Philippe Bruno Berterottière is a French businessman, Chevalier (Knight) Ordre du Mérite and Chevalier (Knight) Légion d'honneur for his contributions to France. He is currently the chairman and CEO of Gaztransport & Technigaz.

== Early life ==
Berterottière was born in Paris, France, on 25 October 1957. After school, he went on to study at the Institut d’Etudes Politiques where he graduated in 1981. He then completed a business degree at the Hautes Etudes Commerciales in 1982.

== Career ==
In 1982, Berterottière started his career with Airbus as a contract negotiator and after 3 years was promoted to director of business development, aftermarket, in 1986. In 1988, he joined the Matra Group as Sales Director for Asia in the Defense Division. In 1992, he joined Arianespace as Business Development Manager for Asia and the Middle East. In November 1998, he was appointed as sales manager. At the end of 1999, Berterottière was appointed as sales and marketing director of Arianespace and all of its subsidiaries and in 2001 he was appointed to the executive committee.

Whilst at Arianespace, Berterottière managed 20 clients and 15 contracts a year worth $60 million to $150 million. In 2004, under Berterottière's Sales and Marketing management, Arianespace held more than 50% of the world market for boosting satellites to geostationary transfer orbit (GTO).

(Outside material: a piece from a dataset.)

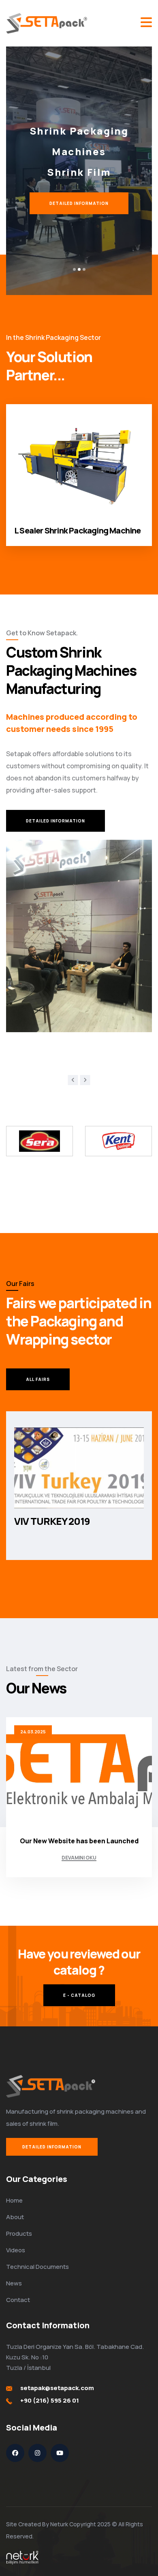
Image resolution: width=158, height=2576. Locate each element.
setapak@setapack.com (57, 2388)
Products (19, 2233)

In April 2009, Berterottière joined Gaztransport & Technigaz as director of business development. In September 2009, Berterottière was appointed as chief executive officer of Gaztransport & Technigaz. and on 11 December 2013, he was appointed as Chairman

== Honours ==
In 2004, Berterottière was awarded the Chevalier Ordre du Mérite as a commercial director of a space agency and for 21 years of professional activities and military service.

In 2009, Berterottière received a Prime Ministers award of the grade Chevalier Légion d'honneur for 26 years of professional activities as a commercial director and executive committee member of an NGO.